Ma in che tipo di l’ambiente famigliare è cresciuto il giovane studente incappucciato? Repubblica riferisce che la madre di Simone è comasca, dal 1997 vive a Roma, dal 2003 a Torre Maura. Il padre invece è una figura molto più interessante: romano, ha lavorato per sedici anni ai call center Almaviva, poi licenziato “grazie al Jobs Act della sinistra riformista”. Confessa di avere un passato in organizzazioni marxiste-leniniste, ma ci tiene a precisare che “Simone ha fatto tutto da solo, è andato alla manifestazione perché è intelligente, profondo e ha vissuto i comizi dei fascisti come un’intrusione, un’invasione”. Anche se poi, subito dopo, specifica di avere insegnato ai figli “che un solo bambino che rischia la vita su un barcone giustifica l’intera accoglienza ai migranti“, infarcendoli, quindi, della propaganda autorazzista più becera e cialtrona.
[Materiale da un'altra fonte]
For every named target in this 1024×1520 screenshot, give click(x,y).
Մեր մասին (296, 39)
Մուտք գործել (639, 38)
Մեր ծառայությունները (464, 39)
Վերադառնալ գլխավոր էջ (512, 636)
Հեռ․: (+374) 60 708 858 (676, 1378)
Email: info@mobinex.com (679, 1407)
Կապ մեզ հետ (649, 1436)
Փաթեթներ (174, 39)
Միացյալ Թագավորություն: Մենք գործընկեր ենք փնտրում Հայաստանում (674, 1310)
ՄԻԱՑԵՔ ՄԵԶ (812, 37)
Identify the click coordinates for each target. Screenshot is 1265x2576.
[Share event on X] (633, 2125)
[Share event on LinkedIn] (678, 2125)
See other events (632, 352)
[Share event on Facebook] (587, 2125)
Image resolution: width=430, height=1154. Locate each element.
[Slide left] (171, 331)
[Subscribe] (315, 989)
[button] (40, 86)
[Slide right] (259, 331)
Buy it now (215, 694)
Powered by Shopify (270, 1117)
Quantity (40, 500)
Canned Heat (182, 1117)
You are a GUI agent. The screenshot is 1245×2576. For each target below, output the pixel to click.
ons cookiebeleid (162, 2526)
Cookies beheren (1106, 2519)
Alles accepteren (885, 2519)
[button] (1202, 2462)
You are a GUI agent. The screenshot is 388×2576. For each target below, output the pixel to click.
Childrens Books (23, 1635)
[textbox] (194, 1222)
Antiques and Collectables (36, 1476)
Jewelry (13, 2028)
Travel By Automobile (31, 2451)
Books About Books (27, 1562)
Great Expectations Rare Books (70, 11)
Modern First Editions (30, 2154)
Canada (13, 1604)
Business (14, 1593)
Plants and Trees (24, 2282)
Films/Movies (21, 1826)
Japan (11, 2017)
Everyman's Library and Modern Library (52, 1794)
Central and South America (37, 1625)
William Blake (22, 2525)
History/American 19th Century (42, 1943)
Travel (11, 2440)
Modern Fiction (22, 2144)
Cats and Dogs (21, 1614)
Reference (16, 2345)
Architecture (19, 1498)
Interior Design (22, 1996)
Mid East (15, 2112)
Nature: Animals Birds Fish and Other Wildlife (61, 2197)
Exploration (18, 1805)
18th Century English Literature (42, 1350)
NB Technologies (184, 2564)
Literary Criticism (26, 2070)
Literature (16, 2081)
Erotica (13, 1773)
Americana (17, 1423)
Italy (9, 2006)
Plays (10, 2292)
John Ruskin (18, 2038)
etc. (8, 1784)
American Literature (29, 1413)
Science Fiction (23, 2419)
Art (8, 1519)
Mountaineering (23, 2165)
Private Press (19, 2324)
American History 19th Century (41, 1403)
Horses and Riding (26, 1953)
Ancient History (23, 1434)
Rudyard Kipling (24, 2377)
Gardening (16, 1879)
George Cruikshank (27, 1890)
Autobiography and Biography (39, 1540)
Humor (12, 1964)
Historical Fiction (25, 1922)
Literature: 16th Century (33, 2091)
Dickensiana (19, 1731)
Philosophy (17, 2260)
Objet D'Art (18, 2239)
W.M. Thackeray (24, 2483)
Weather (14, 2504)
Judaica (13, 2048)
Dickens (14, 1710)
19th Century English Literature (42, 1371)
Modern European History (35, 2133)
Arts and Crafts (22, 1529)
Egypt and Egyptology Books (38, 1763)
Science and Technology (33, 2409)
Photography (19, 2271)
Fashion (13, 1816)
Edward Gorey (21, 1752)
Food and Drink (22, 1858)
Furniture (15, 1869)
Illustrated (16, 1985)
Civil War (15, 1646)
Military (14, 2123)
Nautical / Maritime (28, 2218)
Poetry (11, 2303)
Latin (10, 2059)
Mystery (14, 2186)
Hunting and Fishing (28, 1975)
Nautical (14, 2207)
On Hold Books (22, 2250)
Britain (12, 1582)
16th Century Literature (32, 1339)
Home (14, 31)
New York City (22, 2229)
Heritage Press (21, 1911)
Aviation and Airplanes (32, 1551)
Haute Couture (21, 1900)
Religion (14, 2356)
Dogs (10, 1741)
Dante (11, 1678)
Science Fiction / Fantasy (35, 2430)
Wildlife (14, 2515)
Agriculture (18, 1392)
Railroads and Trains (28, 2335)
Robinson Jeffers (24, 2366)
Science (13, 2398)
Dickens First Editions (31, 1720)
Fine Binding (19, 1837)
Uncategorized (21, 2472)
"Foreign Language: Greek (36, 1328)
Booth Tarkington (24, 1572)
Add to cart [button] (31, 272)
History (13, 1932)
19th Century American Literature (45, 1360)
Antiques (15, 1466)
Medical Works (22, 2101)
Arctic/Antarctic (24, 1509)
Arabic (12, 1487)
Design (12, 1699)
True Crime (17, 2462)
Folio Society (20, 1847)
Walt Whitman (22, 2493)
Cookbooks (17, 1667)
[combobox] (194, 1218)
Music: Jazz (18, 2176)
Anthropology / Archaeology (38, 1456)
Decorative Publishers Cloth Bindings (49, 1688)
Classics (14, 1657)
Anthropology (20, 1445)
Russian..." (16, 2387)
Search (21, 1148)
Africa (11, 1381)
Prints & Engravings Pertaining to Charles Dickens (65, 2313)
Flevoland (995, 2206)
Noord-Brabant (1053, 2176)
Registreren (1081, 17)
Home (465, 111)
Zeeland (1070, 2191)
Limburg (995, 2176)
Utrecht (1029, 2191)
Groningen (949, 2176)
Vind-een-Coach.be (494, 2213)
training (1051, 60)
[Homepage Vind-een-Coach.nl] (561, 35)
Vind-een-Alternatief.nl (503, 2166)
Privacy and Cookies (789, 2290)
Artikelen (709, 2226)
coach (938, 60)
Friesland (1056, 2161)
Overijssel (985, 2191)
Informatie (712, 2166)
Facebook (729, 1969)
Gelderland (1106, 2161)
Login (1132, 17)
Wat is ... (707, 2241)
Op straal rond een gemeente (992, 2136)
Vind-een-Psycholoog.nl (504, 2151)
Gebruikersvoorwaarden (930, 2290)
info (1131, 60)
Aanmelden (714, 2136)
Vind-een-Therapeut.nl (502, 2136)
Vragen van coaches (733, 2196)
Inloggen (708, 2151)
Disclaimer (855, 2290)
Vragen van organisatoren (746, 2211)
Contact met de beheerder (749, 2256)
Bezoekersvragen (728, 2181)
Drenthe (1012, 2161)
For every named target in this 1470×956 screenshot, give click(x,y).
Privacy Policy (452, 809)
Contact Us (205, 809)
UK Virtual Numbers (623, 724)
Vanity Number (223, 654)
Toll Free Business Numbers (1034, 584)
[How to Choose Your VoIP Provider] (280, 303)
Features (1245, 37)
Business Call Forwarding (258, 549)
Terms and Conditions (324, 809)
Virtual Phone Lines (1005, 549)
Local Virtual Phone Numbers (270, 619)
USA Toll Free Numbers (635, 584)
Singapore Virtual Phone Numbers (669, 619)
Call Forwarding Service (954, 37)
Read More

Sul Fatto Quotidiano, invece, si dice contento del fatto che la sua idea “abbia visibilità”, a patto che non venga “strumentalizzato”: ma è arrivato un po’ troppo tardi su questo punto, perché i media progressisti si sono avventati sull’immagine di suo figlio già qualche minuto dopo la diffusione del video. “Da me ha sempre avuto un’informazione che va oltre i media tradizionali e la politica in generale. Soprattutto ho cercato di insegnargli a riflettere. E lo ha dimostrato lasciando senza parole il suo interlocutore.” Il che, lo sappiamo, non corrisponde esattamente a verità.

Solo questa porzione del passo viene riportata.